_THE PROBLEM_
Nothing in the data should be left out, so repeat it all exactly.

_Collection entries_
========

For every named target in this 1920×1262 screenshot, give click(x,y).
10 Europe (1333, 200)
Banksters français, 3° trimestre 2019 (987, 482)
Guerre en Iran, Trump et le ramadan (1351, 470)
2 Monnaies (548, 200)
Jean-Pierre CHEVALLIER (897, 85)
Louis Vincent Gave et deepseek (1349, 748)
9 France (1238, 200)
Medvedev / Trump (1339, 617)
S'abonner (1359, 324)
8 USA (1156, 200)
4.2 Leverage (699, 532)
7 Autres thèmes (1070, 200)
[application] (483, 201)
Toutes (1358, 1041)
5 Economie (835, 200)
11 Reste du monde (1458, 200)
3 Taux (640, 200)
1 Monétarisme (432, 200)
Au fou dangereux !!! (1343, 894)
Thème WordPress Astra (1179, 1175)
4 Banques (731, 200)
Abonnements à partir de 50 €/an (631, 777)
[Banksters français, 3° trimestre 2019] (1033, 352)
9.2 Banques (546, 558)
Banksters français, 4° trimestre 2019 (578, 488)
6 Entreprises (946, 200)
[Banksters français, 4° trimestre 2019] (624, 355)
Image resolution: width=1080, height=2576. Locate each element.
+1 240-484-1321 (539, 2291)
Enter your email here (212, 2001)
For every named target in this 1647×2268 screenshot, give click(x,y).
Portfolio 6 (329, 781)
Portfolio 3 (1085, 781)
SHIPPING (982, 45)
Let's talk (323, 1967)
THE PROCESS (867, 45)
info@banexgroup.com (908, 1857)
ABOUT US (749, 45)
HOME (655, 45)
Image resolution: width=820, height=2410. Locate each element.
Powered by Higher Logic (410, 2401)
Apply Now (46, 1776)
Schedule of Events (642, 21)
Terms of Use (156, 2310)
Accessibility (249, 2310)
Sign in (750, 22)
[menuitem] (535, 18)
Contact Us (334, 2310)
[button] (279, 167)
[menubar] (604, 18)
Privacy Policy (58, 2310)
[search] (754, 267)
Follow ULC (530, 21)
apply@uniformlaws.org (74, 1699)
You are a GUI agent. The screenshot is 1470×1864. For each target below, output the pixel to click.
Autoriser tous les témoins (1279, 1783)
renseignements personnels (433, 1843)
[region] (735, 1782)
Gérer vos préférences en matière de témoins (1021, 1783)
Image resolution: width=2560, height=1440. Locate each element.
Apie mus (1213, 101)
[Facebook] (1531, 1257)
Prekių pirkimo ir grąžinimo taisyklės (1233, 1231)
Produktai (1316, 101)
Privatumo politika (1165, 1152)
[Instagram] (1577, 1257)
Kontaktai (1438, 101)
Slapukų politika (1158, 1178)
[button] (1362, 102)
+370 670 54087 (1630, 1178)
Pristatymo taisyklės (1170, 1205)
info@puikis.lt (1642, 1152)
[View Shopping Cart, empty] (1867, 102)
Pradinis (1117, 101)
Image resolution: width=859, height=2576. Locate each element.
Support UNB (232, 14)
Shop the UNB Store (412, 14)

========

_FINISHED TASK_
For every named target in this 1920×1262 screenshot, give click(x,y).
10 Europe (1333, 200)
Banksters français, 3° trimestre 2019 (987, 482)
Guerre en Iran, Trump et le ramadan (1351, 470)
2 Monnaies (548, 200)
Jean-Pierre CHEVALLIER (897, 85)
Louis Vincent Gave et deepseek (1349, 748)
9 France (1238, 200)
Medvedev / Trump (1339, 617)
S'abonner (1359, 324)
8 USA (1156, 200)
4.2 Leverage (699, 532)
7 Autres thèmes (1070, 200)
[application] (483, 201)
Toutes (1358, 1041)
5 Economie (835, 200)
11 Reste du monde (1458, 200)
3 Taux (640, 200)
1 Monétarisme (432, 200)
Au fou dangereux !!! (1343, 894)
Thème WordPress Astra (1179, 1175)
4 Banques (731, 200)
Abonnements à partir de 50 €/an (631, 777)
[Banksters français, 3° trimestre 2019] (1033, 352)
9.2 Banques (546, 558)
Banksters français, 4° trimestre 2019 (578, 488)
6 Entreprises (946, 200)
[Banksters français, 4° trimestre 2019] (624, 355)
Image resolution: width=1080, height=2576. Locate each element.
+1 240-484-1321 (539, 2291)
Enter your email here (212, 2001)
For every named target in this 1647×2268 screenshot, give click(x,y).
Portfolio 6 (329, 781)
Portfolio 3 (1085, 781)
SHIPPING (982, 45)
Let's talk (323, 1967)
THE PROCESS (867, 45)
info@banexgroup.com (908, 1857)
ABOUT US (749, 45)
HOME (655, 45)
Image resolution: width=820, height=2410. Locate each element.
Powered by Higher Logic (410, 2401)
Apply Now (46, 1776)
Schedule of Events (642, 21)
Terms of Use (156, 2310)
Accessibility (249, 2310)
Sign in (750, 22)
[menuitem] (535, 18)
Contact Us (334, 2310)
[button] (279, 167)
[menubar] (604, 18)
Privacy Policy (58, 2310)
[search] (754, 267)
Follow ULC (530, 21)
apply@uniformlaws.org (74, 1699)
You are a GUI agent. The screenshot is 1470×1864. For each target below, output the pixel to click.
Autoriser tous les témoins (1279, 1783)
renseignements personnels (433, 1843)
[region] (735, 1782)
Gérer vos préférences en matière de témoins (1021, 1783)
Image resolution: width=2560, height=1440. Locate each element.
Apie mus (1213, 101)
[Facebook] (1531, 1257)
Prekių pirkimo ir grąžinimo taisyklės (1233, 1231)
Produktai (1316, 101)
Privatumo politika (1165, 1152)
[Instagram] (1577, 1257)
Kontaktai (1438, 101)
Slapukų politika (1158, 1178)
[button] (1362, 102)
+370 670 54087 (1630, 1178)
Pristatymo taisyklės (1170, 1205)
info@puikis.lt (1642, 1152)
[View Shopping Cart, empty] (1867, 102)
Pradinis (1117, 101)
Image resolution: width=859, height=2576. Locate each element.
Support UNB (232, 14)
Shop the UNB Store (412, 14)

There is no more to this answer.